Your assignment: Find the line with "At what coordinates" in the records below, then please transcribe it and every later line exactly, omitting the pictures and adding nothing.

[Stored data]

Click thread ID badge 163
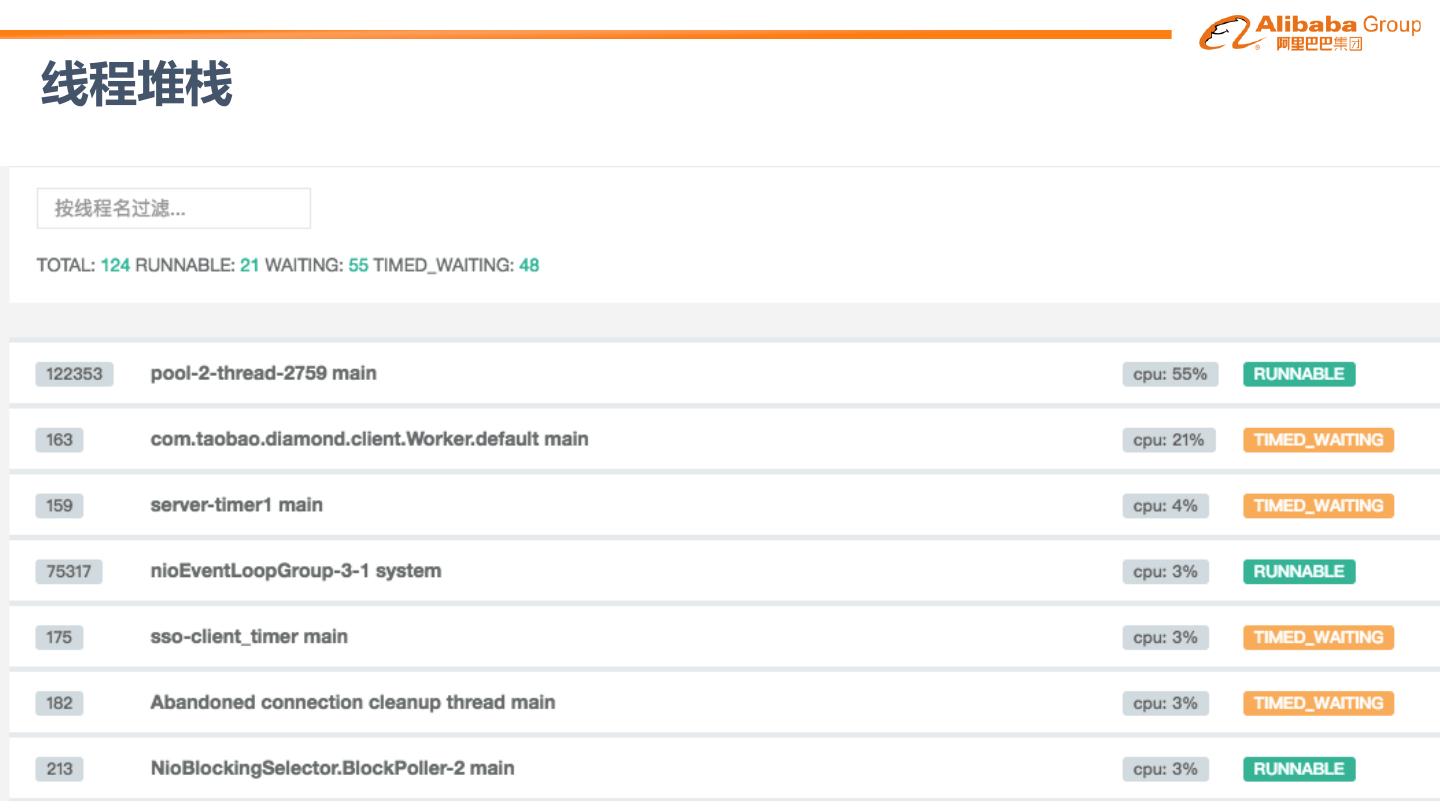Screen dimensions: 1440x810 pos(59,440)
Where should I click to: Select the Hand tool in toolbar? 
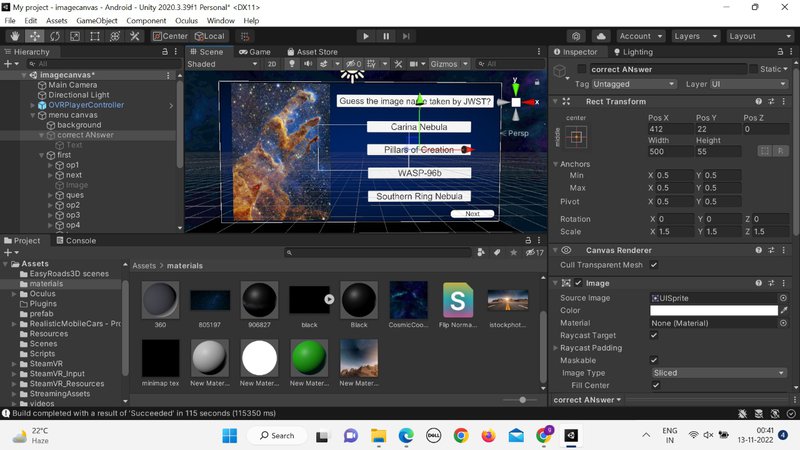(x=17, y=36)
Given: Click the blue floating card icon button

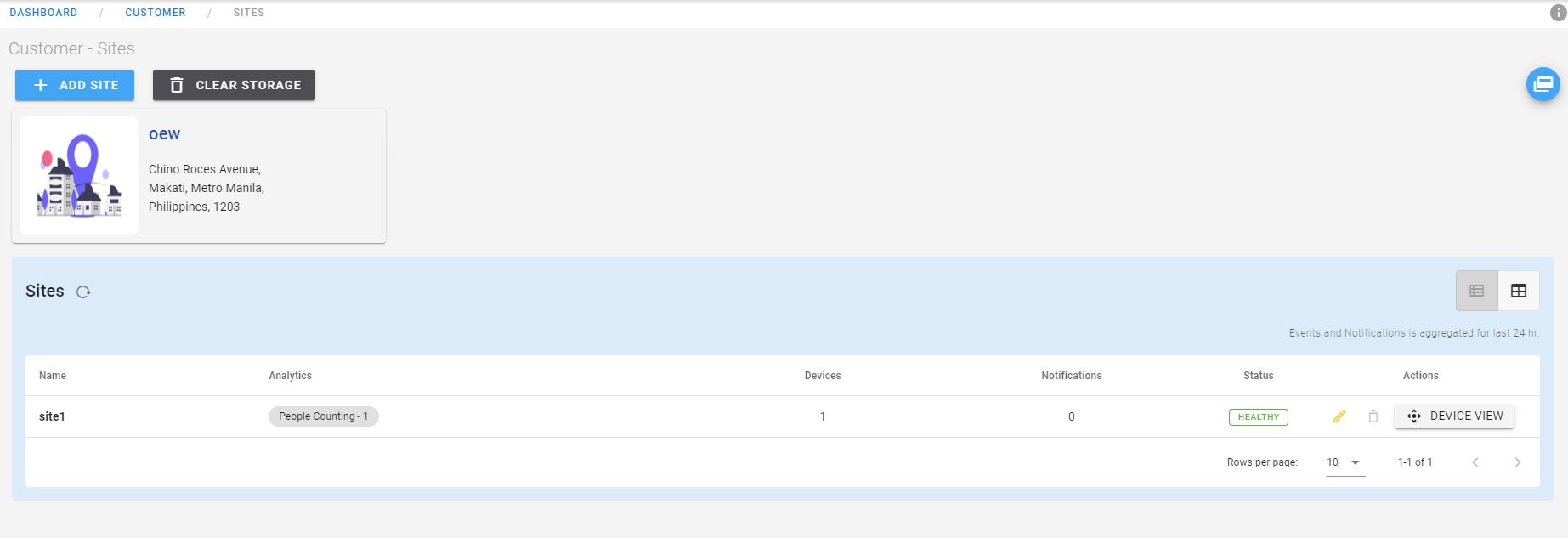Looking at the screenshot, I should coord(1543,84).
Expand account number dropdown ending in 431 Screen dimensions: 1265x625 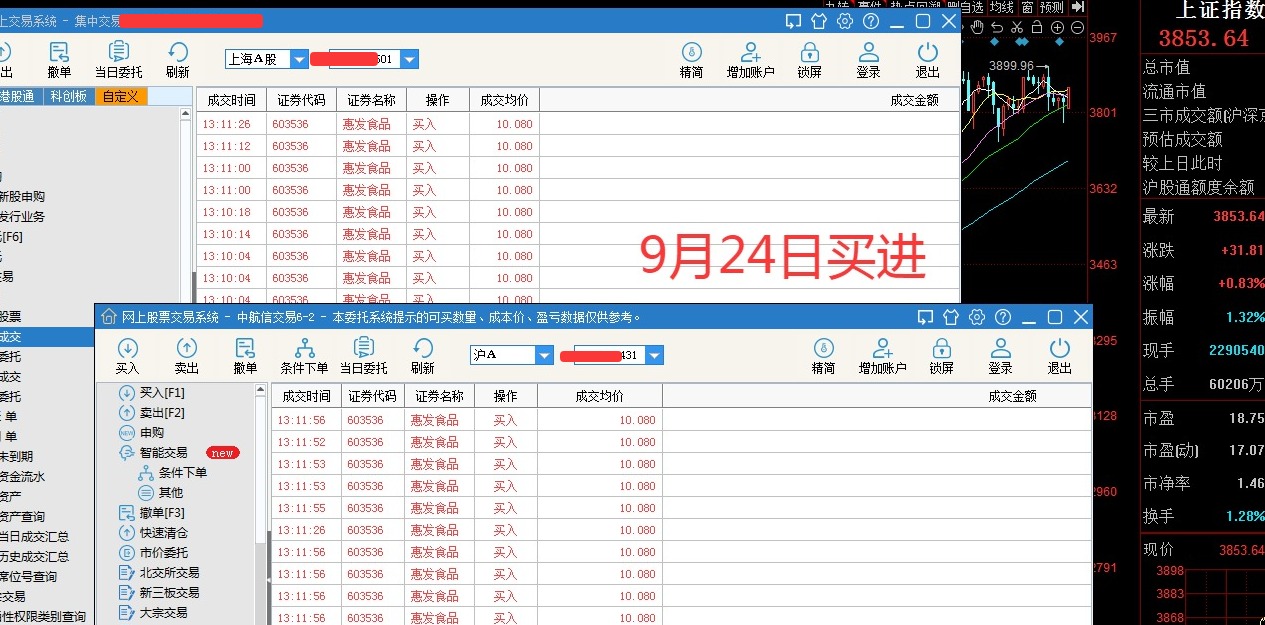tap(654, 355)
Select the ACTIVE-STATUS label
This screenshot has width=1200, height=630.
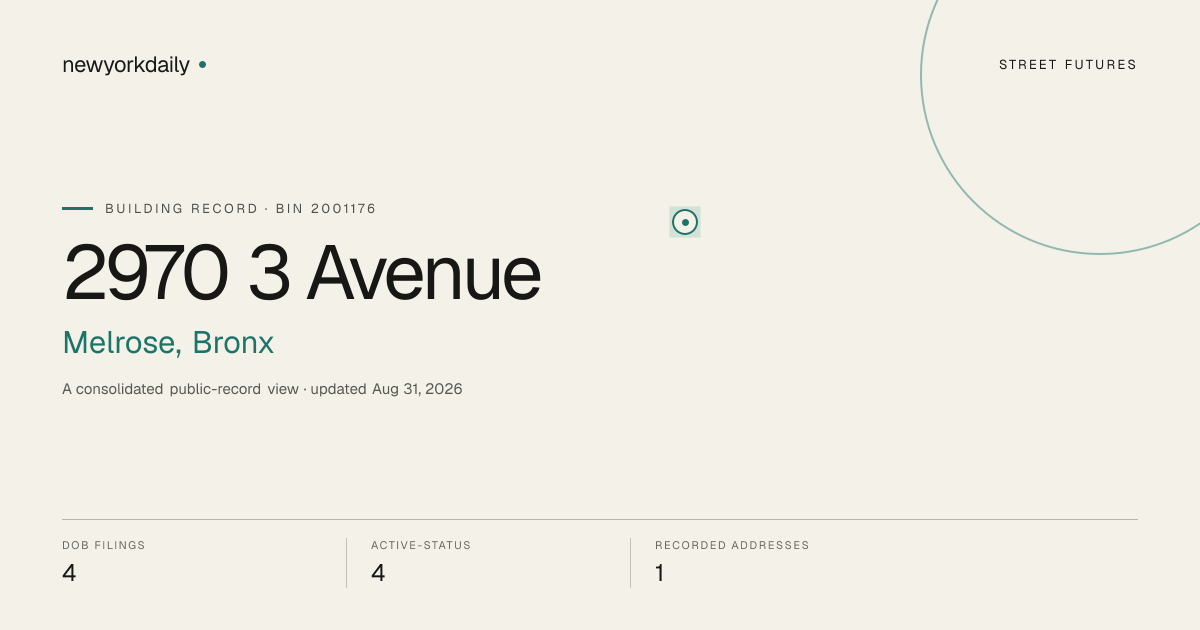[421, 545]
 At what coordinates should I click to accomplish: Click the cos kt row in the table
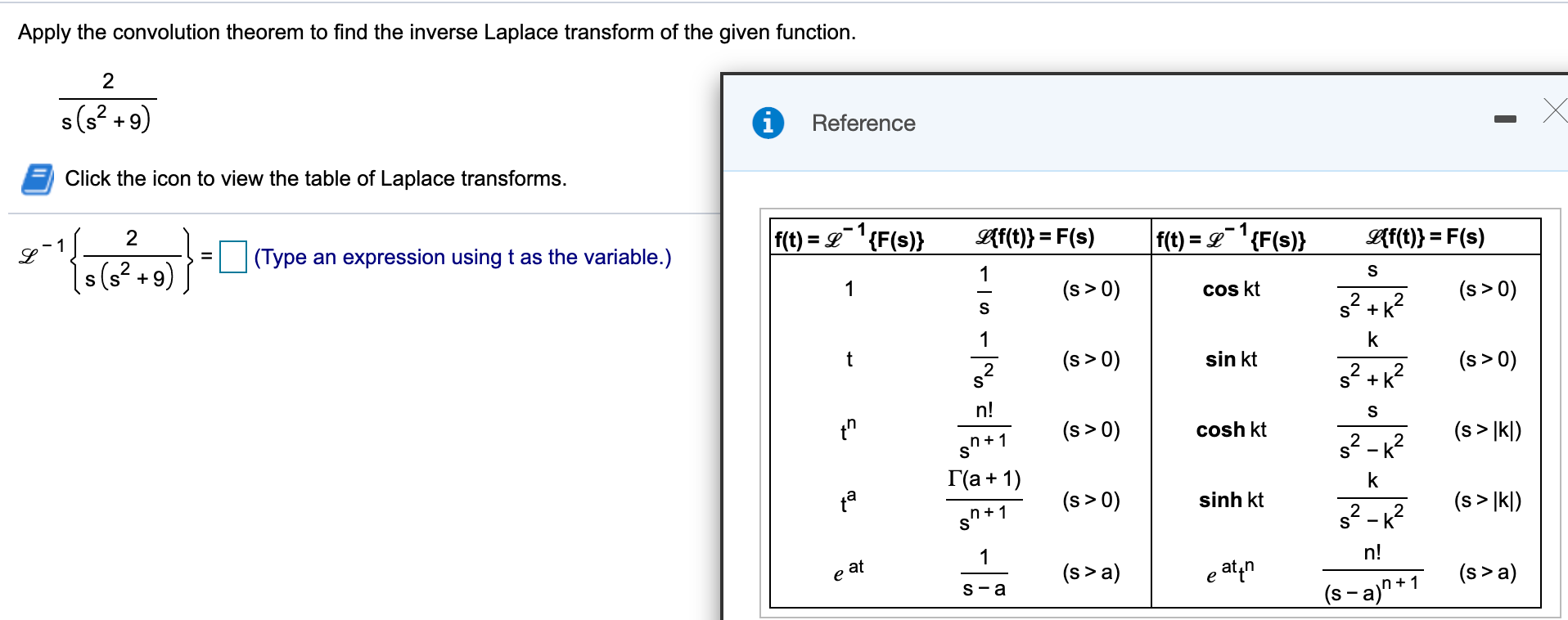[1231, 289]
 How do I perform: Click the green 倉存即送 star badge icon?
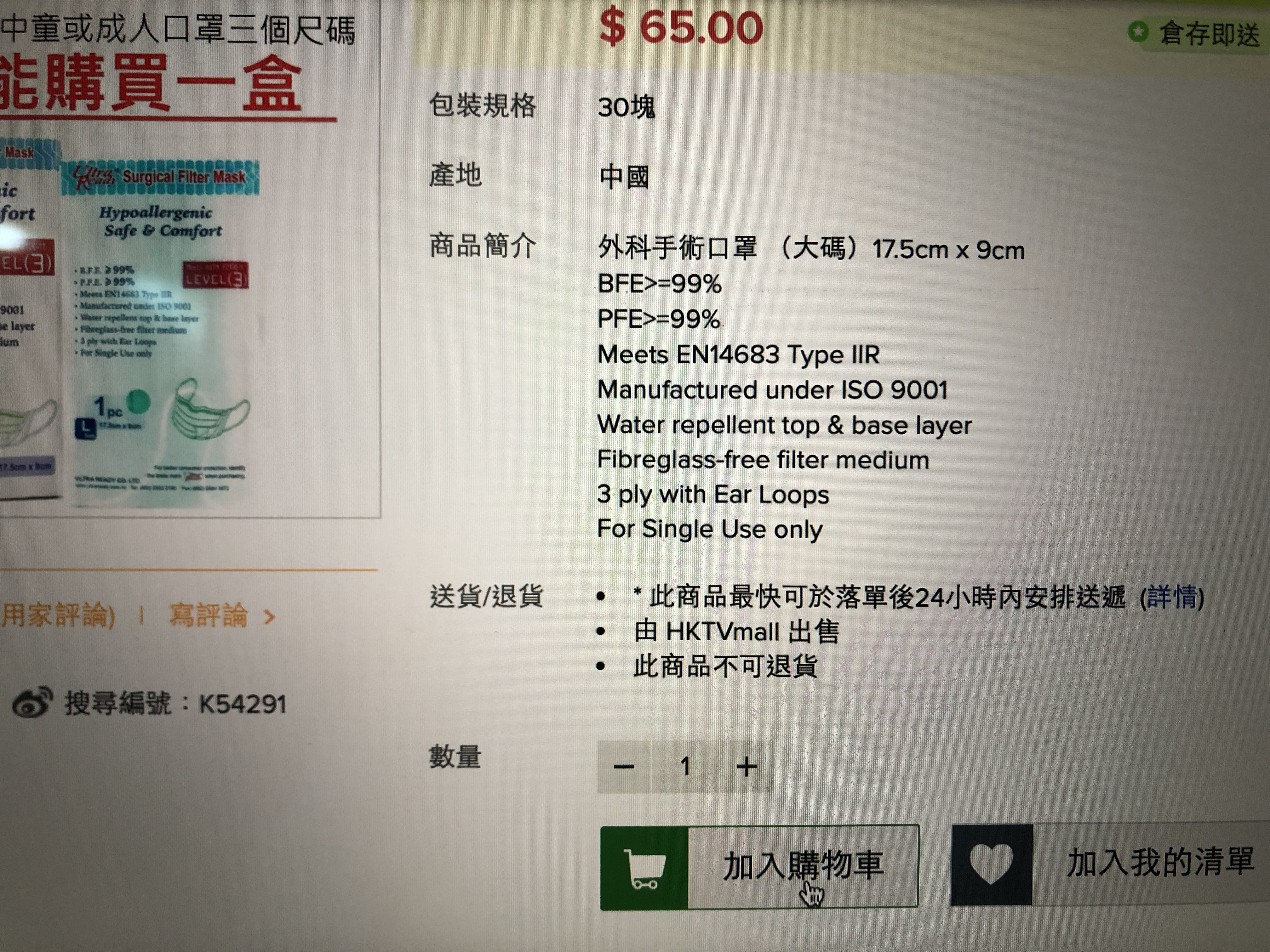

Exercise response:
 At what coordinates should I click to accomplish: Click the cos kt row in the table
[1231, 289]
 How do I perform: Click the green 倉存即送 star badge icon?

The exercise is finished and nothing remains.